→ MATERIALS PROVIDED:
◆ ◆ ◆ ◆ ◆ ◆ ◆
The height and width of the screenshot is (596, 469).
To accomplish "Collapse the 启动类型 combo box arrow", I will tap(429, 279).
◆ ◆ ◆ ◆ ◆ ◆ ◆
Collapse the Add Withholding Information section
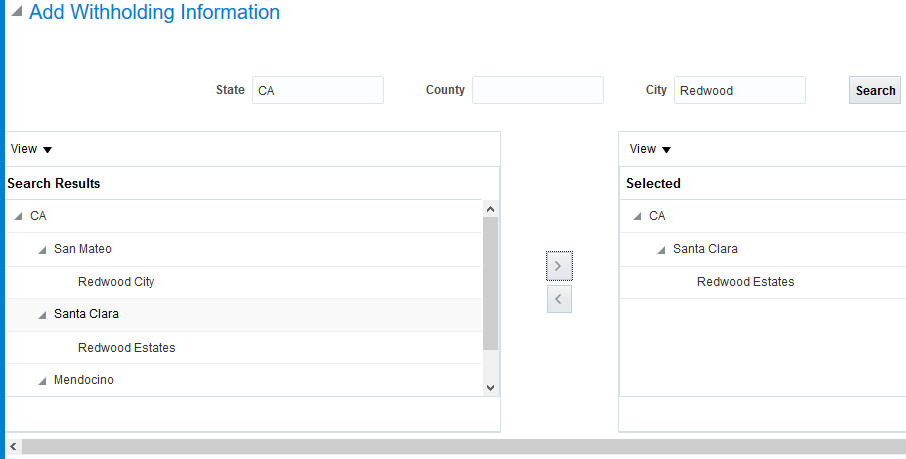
◆ ◆ ◆ ◆ ◆ ◆ ◆
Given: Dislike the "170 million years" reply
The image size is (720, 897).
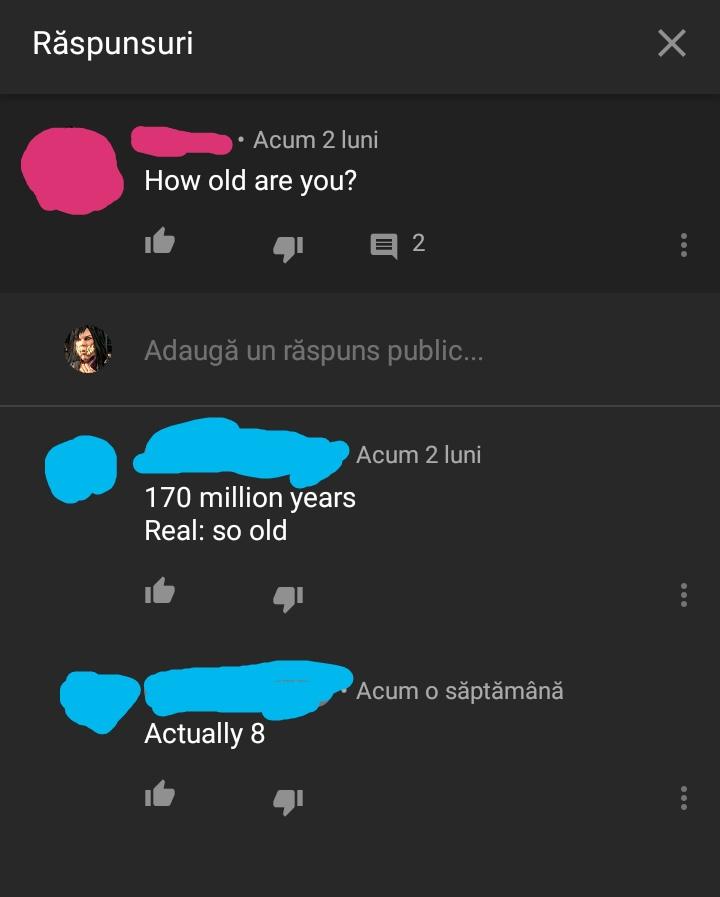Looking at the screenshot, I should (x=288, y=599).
◆ ◆ ◆ ◆ ◆ ◆ ◆
→ WORK TO COMPLETE: In the records above, find every line containing the word "Collapse" and show it.

→ PROBLEM SOLUTION:
To accomplish "Collapse the 启动类型 combo box arrow", I will tap(429, 279).
Collapse the Add Withholding Information section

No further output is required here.